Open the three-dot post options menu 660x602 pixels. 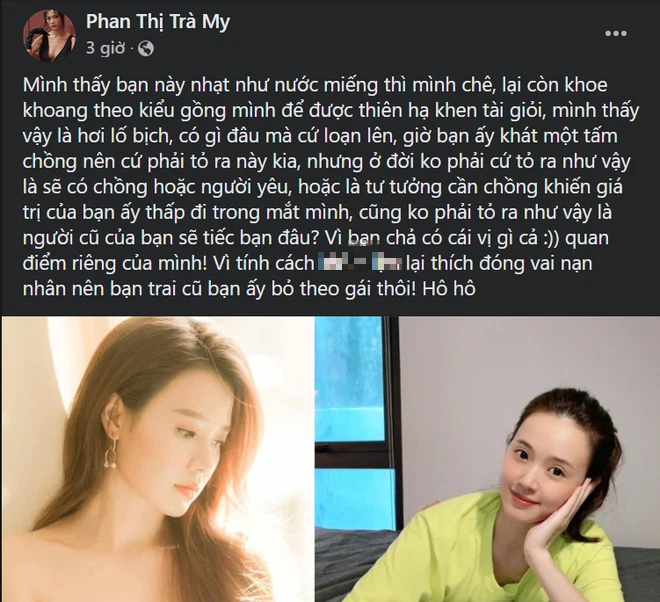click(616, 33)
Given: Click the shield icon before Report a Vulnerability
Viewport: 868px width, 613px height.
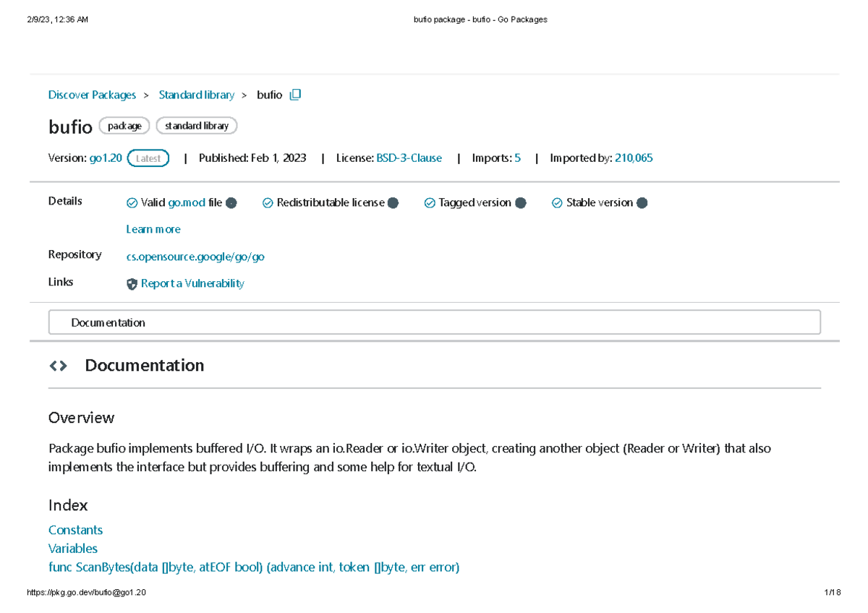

* * * * * * * * *

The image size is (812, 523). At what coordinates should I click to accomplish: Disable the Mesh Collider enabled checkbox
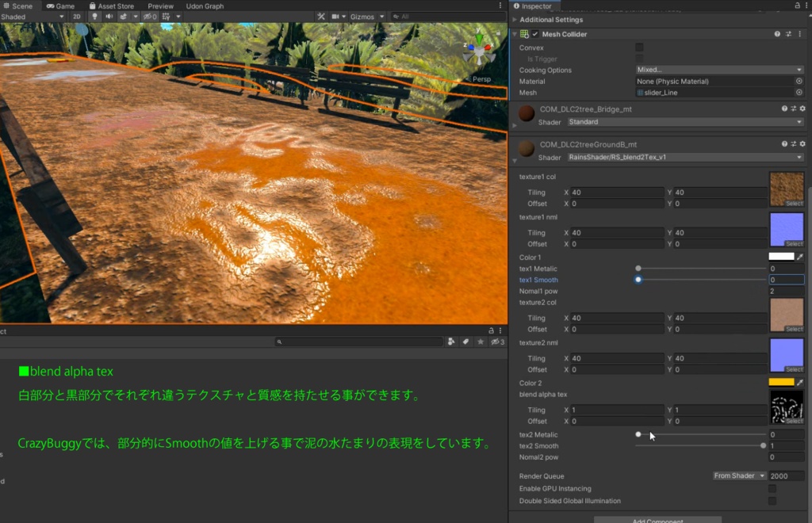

* * * * * * * * *

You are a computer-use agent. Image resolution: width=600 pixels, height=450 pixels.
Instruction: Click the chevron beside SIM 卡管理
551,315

* * * * * * * * *

Search the entries above for "width". Show every line that has it.

# TASK RESPONSE
Viewport: 868px width, 613px height.
You are a computer-use agent. Image resolution: width=600 pixels, height=450 pixels.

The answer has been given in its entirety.